JD.com Founder Plans to Retrain 700,000 Couriers for Office Roles Amid Automation

Richard Liu, the founder of Chinese e-commerce giant JD.com, announced a plan to retrain the company's 700,000 delivery workers for new office-based roles. The move comes as Liu predicts that robots will eventually replace the human courier workforce, with the retraining program focusing on skills like robot maintenance and AI training.
JD.com Founder Plans to Retrain 700,000 Couriers for Office Roles Amid Automation

JD.com Founder Plans to Retrain 700,000 Couriers for Office Roles Amid Automation JD.com’s founder has set out an unusually blunt vision of an automated future: the company’s 700,000 human couriers will disappear from delivery routes, yet are promised a place in its white-collar ranks.

Early warnings on automation

Speaking at the APEC China CEO Forum in Shenzhen, Richard Liu said robots would “sooner or later” take over JD.com’s deliveries, replacing its 700,000 delivery workers. Another report framed his comments as a warning that “robots will replace 700,000 delivery workers ‘sooner or later’.” The admission stands out in an industry where many executives avoid saying directly that machines will take people’s jobs.

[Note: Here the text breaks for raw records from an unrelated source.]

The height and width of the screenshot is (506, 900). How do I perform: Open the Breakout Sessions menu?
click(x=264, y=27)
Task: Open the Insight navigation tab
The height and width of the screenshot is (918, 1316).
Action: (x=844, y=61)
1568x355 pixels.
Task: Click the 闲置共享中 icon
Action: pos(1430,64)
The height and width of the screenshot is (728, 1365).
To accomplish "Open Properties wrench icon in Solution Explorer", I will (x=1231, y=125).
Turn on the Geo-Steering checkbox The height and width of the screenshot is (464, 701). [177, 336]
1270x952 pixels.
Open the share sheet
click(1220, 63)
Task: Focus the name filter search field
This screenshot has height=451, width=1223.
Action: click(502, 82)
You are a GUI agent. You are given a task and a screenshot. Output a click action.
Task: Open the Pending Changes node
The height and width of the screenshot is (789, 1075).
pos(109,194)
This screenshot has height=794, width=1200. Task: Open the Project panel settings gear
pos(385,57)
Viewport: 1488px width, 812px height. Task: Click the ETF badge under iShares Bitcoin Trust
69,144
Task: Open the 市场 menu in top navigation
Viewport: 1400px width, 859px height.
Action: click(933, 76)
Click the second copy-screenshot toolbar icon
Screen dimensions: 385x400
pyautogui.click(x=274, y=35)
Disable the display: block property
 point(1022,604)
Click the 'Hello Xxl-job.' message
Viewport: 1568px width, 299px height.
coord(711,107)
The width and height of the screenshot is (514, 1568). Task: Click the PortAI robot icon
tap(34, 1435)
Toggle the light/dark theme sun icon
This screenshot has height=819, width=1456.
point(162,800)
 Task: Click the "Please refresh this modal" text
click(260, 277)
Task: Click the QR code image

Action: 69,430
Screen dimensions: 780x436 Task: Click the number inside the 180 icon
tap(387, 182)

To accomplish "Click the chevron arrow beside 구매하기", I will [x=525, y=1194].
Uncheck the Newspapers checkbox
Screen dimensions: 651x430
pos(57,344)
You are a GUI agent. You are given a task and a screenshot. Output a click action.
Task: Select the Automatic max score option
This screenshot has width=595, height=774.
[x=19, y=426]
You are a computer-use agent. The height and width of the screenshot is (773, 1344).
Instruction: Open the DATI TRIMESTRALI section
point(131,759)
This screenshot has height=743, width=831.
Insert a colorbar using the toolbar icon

The “Nirvana” retraining plan

To pre-empt those losses, JD.com has launched an internal program, dubbed “Nirvana,” aimed at moving couriers into new roles before large-scale robot deployment. Liu described several “Nirvana Plans” to “white-collarize” JD’s blue-collar workforce, shifting delivery riders and other staff into office-based roles over the coming years.

JD.com has signed contracts with about 120 schools across China to retrain workers in skills such as repairing and maintaining the robots that will replace them, creating roles like robot maintenance engineer and AI trainer. Liu has said that in the age of AI, workers will not be needed for deliveries, but will still be required to repair or troubleshoot those robots, and he reiterated that he does not want his “700,000 brothers” left without jobs or income.

Tension and broader implications

Internally, Liu has pledged that JD.com “would not fire any employee whose job was being replaced by robots,” instead promising retraining and reassignment. Analysts note a tension between forecasting that couriers will “basically no longer [be] needed” and guaranteeing employment for all existing frontline workers, with the outcome hinging on whether retraining can outpace the rollout of automation.

Policymakers watching China’s rapid adoption of technology fear that similar automation waves could threaten millions of gig-economy jobs beyond JD.com. Liu, for his part, has called for an internationally recognized protocol for adopting AI and robots, arguing that automation should not “deprive people of the right to work.”


[1] JD.com robots will replace its 700,000 couriers — “JD.com robots will eventually replace the company’s 700,000 couriers, its founder says. It is a rare admission that automation is coming for blue-collar jobs.”

[2] Robots will replace 700,000 delivery workers ‘sooner or later’, warns JD.com boss — “China’s rapid adoption of technology threatens millions of gig-economy jobs, policymakers fear.”

[3] Founder of China’s Amazon wants his 700,000 blue-collar workers to be ‘white-collarized’ in time for AI — “JD.com founder Richard Liu said he would retrain his 700,000 delivery workers as robots take over manual delivery tasks.”